Just a few days later came the “Deep Research” feature, which gave Pro users full access to o3’s capabilities combined with a very robust internet research function. That put OpenAI back in the headlines, dominating the conversation again—and rightly so. (Their attempt to get back on top with Operator hadn’t really succeeded.) Deep Research is genuinely something new: it can produce reports on questions that—under certain conditions (e.g., availability of high-quality online sources)—reach a quality comparable to a text produced by a highly specialized human (someone with at least a Master’s degree, in most cases) who also has advanced reading competencies (more on a doctoral level) and plenty of time. (I plan to write a separate post on this soon.)
So now the possibility of an economic revolution feels very pressing. Sam Altman, CEO of OpenAI, estimates that Deep Research could take over a single-digit percentage of all economically valuable tasks. Granted, the question of resources—whether there’s enough computing power for AI to take over the economy, despite the steady drop in costs—remains unanswered. Nor is the infrastructure in place for companies to replace employees en masse with AI agents. It’s also doubtful whether our societies would even have the political will—or, if so, the political competence—to allow that.
But in principle, OpenAI has demonstrated with Deep Research that many tasks performed by highly qualified humans could be automated in the near future. I had thought this was more of a mid-term prospect, with real emphasis on how effectively, efficiently, and safely various AI agents could work together in teams—an issue that is crucial for automating entire companies. Yet we are going to face those questions sooner than I expected. I suspect it’ll become relevant for certain industries this year. And regarding fundamental upheaval, the only major open question for the foreseeable future is how AI will be integrated into robotics over the coming years...
We really do need to think. While we still can. With systems like Deep Research at our service, our willingness and capacity to push beyond mental comfort zones might decline.
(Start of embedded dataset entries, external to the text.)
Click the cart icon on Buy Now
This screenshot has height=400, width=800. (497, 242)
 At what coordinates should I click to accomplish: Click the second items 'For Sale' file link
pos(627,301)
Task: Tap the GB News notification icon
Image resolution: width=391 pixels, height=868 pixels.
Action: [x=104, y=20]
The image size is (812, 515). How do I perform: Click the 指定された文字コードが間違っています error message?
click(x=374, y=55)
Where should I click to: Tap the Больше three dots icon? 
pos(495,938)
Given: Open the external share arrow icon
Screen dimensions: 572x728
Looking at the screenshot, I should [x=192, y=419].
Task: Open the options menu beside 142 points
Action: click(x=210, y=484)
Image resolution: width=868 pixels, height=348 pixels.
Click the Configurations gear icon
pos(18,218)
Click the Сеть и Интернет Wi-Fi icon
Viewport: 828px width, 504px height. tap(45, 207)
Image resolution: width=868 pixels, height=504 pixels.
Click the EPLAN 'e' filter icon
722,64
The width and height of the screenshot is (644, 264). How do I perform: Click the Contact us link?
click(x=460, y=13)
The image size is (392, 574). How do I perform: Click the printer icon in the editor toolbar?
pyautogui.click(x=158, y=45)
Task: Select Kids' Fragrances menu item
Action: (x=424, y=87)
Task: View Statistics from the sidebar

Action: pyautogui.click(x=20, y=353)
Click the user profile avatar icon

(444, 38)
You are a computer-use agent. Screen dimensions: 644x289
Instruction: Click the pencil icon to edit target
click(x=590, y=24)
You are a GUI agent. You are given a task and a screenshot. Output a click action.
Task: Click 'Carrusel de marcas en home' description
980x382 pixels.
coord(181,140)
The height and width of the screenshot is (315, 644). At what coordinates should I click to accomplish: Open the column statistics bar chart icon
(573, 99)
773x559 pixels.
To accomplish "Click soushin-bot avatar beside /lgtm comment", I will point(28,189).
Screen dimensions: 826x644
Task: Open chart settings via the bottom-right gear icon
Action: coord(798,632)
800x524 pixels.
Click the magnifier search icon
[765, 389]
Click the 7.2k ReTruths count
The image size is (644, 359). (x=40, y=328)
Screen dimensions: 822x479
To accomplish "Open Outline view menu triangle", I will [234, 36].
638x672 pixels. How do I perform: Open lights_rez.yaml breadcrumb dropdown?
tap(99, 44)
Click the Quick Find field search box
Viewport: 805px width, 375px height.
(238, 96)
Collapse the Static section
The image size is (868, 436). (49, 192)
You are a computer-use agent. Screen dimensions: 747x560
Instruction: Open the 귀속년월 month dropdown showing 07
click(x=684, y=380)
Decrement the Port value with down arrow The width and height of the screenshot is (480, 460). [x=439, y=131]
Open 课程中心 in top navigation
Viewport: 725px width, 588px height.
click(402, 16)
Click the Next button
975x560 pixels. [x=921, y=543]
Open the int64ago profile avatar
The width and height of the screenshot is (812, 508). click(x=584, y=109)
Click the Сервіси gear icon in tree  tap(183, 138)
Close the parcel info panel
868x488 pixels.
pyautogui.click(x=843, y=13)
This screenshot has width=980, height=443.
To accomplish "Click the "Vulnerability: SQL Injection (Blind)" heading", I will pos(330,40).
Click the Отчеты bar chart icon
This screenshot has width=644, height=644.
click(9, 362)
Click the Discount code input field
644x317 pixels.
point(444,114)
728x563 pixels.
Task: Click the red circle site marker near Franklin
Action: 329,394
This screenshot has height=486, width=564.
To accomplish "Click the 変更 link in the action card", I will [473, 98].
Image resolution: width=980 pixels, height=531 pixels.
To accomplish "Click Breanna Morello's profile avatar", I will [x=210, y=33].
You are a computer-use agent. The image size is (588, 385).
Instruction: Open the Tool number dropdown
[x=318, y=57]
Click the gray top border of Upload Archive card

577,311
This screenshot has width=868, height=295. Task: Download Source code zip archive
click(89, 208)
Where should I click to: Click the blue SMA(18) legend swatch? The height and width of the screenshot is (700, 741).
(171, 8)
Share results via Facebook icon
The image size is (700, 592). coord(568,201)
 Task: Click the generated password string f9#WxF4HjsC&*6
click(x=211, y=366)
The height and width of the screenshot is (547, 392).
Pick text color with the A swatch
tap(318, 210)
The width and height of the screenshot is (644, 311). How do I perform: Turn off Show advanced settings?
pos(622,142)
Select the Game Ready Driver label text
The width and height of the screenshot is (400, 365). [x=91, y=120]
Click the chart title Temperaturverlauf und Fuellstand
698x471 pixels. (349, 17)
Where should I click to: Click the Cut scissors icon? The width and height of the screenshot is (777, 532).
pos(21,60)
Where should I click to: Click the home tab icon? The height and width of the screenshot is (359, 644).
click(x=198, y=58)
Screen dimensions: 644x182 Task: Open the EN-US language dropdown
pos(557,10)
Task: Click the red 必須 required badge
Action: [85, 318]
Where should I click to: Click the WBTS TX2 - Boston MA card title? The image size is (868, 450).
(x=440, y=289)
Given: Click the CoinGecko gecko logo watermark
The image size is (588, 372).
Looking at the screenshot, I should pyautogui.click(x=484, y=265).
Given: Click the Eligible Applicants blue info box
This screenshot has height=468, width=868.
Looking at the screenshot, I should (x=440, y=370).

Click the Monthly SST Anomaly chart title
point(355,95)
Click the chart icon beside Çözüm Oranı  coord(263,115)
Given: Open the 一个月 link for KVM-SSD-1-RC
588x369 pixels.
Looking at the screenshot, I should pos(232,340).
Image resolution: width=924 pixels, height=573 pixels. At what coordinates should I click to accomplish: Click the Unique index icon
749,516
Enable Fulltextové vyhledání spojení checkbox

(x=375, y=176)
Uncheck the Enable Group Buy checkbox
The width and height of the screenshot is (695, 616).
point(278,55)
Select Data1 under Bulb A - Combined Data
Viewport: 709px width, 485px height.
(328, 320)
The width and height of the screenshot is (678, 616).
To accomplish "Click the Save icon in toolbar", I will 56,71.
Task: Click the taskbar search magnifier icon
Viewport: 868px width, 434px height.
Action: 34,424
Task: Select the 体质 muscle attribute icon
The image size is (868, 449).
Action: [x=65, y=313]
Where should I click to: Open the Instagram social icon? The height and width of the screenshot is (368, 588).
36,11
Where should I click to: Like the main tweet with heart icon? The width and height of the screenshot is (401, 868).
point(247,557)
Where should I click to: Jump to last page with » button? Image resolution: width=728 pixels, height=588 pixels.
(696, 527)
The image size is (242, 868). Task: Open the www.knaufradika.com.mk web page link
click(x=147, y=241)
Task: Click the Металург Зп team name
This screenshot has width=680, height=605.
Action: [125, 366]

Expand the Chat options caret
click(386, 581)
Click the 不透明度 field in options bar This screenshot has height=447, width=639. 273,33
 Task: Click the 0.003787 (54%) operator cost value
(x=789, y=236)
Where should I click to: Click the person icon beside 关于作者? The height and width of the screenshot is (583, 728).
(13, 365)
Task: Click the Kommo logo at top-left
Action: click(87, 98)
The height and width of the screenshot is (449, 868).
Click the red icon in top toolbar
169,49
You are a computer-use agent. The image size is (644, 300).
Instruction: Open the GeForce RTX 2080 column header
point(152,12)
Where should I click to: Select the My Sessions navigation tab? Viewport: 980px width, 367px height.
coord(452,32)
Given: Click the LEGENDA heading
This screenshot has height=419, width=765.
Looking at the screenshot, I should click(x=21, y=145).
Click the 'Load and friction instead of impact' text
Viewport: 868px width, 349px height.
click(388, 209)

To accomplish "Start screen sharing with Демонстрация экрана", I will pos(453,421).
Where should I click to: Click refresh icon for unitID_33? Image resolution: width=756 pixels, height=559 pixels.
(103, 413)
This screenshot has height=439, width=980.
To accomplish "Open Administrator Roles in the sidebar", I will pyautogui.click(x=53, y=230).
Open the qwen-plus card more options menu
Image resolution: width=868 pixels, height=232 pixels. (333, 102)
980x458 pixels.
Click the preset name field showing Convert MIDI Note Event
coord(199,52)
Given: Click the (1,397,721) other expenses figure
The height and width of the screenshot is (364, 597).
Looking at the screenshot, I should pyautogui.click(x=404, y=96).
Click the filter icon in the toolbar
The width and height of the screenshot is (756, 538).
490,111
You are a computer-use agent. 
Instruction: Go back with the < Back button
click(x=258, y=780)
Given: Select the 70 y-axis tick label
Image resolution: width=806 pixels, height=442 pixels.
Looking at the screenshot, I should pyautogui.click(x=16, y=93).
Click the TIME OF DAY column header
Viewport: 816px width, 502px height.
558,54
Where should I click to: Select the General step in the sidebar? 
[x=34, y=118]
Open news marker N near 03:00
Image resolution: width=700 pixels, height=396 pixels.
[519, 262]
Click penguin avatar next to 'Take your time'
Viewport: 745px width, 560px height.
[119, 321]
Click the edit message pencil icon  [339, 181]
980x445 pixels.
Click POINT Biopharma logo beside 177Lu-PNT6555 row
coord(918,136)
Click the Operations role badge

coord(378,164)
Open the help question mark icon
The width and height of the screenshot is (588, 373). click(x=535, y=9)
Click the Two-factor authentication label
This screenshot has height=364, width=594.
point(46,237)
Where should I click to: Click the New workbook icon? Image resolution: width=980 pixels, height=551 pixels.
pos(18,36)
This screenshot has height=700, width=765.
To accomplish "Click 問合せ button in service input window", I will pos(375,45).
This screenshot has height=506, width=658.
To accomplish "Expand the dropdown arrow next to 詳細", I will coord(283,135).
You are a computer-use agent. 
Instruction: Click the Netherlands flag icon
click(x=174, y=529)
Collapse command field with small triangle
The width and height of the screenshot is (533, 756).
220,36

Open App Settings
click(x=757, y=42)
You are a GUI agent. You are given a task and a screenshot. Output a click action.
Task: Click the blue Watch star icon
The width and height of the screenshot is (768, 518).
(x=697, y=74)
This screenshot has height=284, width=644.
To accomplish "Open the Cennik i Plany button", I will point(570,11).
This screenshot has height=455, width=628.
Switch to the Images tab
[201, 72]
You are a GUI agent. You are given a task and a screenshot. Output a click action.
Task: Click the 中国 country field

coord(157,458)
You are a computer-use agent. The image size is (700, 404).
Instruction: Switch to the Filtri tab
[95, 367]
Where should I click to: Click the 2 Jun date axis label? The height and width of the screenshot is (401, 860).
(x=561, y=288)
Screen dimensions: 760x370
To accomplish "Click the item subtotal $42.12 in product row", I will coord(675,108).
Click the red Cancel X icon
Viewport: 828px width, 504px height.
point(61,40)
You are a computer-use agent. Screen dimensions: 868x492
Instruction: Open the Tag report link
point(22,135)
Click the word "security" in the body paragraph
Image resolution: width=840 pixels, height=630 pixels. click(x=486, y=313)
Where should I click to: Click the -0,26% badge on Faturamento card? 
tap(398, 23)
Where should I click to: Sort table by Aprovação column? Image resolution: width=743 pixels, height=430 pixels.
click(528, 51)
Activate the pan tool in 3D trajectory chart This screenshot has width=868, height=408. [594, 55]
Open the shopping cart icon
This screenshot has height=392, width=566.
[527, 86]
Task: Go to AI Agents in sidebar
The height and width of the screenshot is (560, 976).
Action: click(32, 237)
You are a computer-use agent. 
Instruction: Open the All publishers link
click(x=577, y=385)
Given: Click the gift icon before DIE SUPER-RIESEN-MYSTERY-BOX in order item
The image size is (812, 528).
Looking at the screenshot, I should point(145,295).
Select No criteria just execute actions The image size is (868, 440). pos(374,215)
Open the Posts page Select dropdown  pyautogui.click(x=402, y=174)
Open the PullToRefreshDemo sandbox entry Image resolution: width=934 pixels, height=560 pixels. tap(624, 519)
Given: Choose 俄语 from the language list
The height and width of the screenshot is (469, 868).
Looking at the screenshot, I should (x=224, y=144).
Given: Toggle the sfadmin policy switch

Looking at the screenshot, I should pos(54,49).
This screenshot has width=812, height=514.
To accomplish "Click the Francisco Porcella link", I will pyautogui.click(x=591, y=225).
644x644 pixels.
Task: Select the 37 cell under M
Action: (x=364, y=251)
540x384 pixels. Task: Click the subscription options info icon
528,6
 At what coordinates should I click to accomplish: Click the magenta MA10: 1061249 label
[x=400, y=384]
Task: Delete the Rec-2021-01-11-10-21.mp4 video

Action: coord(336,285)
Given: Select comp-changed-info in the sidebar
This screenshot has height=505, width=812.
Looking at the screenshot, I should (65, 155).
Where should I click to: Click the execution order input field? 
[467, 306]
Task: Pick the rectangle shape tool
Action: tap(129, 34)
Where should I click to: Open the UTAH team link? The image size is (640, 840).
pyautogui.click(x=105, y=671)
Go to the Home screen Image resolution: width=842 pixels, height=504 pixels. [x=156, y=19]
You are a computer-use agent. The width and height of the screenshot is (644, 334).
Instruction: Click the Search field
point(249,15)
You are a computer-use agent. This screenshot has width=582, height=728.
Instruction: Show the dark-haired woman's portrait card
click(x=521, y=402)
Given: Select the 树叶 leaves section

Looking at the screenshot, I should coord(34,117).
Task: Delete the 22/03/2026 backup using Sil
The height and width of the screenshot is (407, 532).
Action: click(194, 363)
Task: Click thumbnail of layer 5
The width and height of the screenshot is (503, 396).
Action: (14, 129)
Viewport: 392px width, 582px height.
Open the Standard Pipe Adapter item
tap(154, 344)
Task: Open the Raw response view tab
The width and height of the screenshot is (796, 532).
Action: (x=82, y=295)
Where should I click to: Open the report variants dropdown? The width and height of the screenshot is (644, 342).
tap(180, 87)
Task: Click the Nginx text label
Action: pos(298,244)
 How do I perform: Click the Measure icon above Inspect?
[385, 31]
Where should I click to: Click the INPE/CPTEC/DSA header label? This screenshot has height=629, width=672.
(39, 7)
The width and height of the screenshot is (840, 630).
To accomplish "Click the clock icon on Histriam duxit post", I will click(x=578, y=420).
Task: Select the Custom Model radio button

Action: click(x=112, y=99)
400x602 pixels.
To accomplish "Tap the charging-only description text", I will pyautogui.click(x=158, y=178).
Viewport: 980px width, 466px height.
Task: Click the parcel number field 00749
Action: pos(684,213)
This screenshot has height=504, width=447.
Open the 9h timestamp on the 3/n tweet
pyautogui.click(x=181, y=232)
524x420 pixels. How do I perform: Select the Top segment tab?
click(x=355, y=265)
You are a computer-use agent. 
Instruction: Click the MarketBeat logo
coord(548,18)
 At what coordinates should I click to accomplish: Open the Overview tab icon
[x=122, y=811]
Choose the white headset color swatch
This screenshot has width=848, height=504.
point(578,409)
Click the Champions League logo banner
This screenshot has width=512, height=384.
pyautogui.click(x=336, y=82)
At least, that’s the direction indicated by studies of ChatGPT’s role in education. It may sound pessimistic, but I notice the same tendency in myself. And that worries me in a time when such fundamental societal decisions are being made.
Who we are as humans and what we want our future to look like should be at the forefront of our minds. We should be ready to really think hard about it—because there’s a lot at stake. It’s not just about the “10 best AI tools” that someone might be pitching on LinkedIn. It’s about the kind of society we want to live in and what steps we need to take to ensure we don’t lose control of this development.
A bit of regulation at the EU level isn’t going to help much. The forces in play are simply too fundamental. Anyone familiar with the ideological assumptions of leading figures in AI development—including the ethical implications—won’t want to rely on sluggish government measures if the goal is to keep certain sectors of life AI-free or exclusively human.
That is, if you even want to pursue such a thing. In any case, I think we’re overlooking the fact that many key proponents of AGI development are motivated far more by altruistic ideals than by any specific democratic form of governance. The experiments currently exploring possible alternatives are anything but subtle—and so far, they’re running surprisingly smoothly. Elon Musk’s issue, for instance, isn’t just with too much bureaucracy. Clearly, it’s also about testing how flexible traditional social institutions are in restricting rapid development (for the “good of humanity”!).
And we’re simply not giving it any thought.